The third algorithm in this paper is Dining Philosophers with Crash Locality 1. This algorithm uses Failure Detectors. A Failure Detector is a program that will eventually (after multiple runs) identify failures in the processes in the system and can inform all the other processes about the crashed process.
By using this failure detector, the algorithm is able to identify the location of the crashed process and so can identify its direct neighbors. Assuming that each process is in the state of eating, thinking, or hungry, it forces the direct neighbors of the crashed process to be in the thinking state in order not to prevent their neighbors from eating and so the processes in the system will continue their execution perfectly. Note that as a part of any dining philosophers algorithm, a process cannot be in the thinking state unless it was in the eating state before. This transition is also maintained by the algorithm.
By introducing some additional set of steps to the original dining philosophers algorithm, the new algorithm limits the crash locality to 1 using the previously mentioned mechanism. The additional set of steps added to do that is dependent upon the original algorithm being transformed. The paper provides transformation for 3 main dining philosophers algorithms: Asynchronous Doorway Algorithm, Hierarchical Resource Allocation Algorithm, and Hygienic Dining Philosophers Algorithm which is the first algorithm we talked about in this survey.

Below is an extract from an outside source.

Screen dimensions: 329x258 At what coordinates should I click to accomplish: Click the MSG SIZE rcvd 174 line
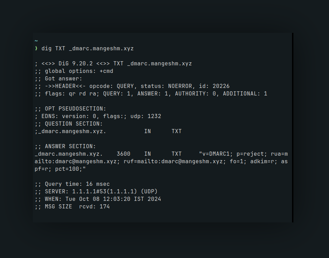(x=72, y=207)
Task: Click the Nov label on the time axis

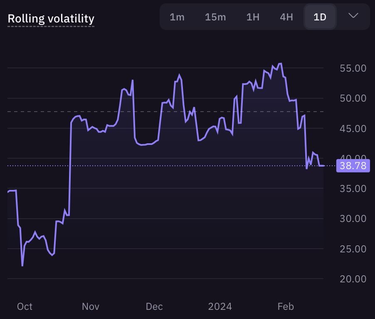Action: 90,307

The algorithm assumes that the system is supported by partial synchrony (not necessarily executing the same step in the same time, but there is a reliable communication channels between neighbors).

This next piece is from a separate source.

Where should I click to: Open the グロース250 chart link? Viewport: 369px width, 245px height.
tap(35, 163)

As discussed in this paper, the dining and drinking philosophers problem is a very old and important problem in the distributed computing field. It was first introduced by Dijkstra and then used by many other researches as a general problem for illustrating mutual exclusion and resource sharing and allocation problem. A lot of algorithms have been introduced to resolve this problem with many options and assumptions which makes each proposed algorithm suitable for specific applications.
In this paper, we have introduced the problem with some of the fundamental and very old solutions for it in the Introduction section. Then, we introduced 3 main algorithms for dining philosophers problem resolution. The first one is the Hygienic algorithm (Misra / Chandy solution). It is one of the first algorithms proposed for this problem. It has crash tolerance mechanism but provides priorities between processes and prevents starvation in the system.

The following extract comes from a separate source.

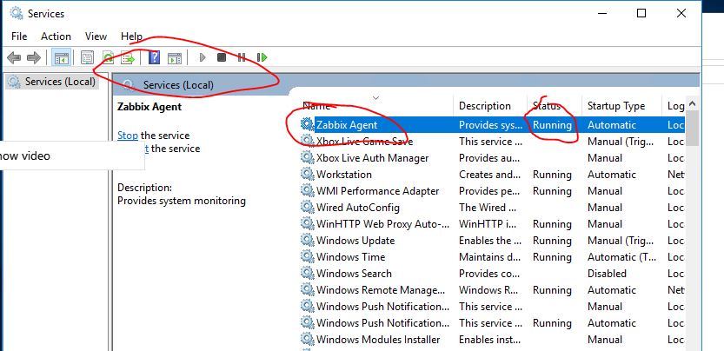Open the View menu

pyautogui.click(x=96, y=36)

The second algorithm was a dining philosophers algorithm that tolerates malicious crashes. The algorithm works in an asynchronous system of processes and makes sure that the dining philosophers system won’t crash even if a malicious crash hit a process in the system. This is done by having virtual directed links between neighboring processes to have sort of prioritization between the processes provided that the directed links should not form a cycle at all.
The third algorithm was the dining philosophers with crash locality 1. This algorithm combines stabilization by allowing the system to have a crashed process while the system continues to operate correctly. Also, it provides a limit on the maximum number of processes affected by any crash in any process (Crash Locality) to be the direct neighbors of the crashing process only without letting the crash affect any other process in the system.
At the end, we have combined them together into one section to list the advantages, disadvantages, assumptions, and best suitable application for each algorithm included in this paper in the comparison section.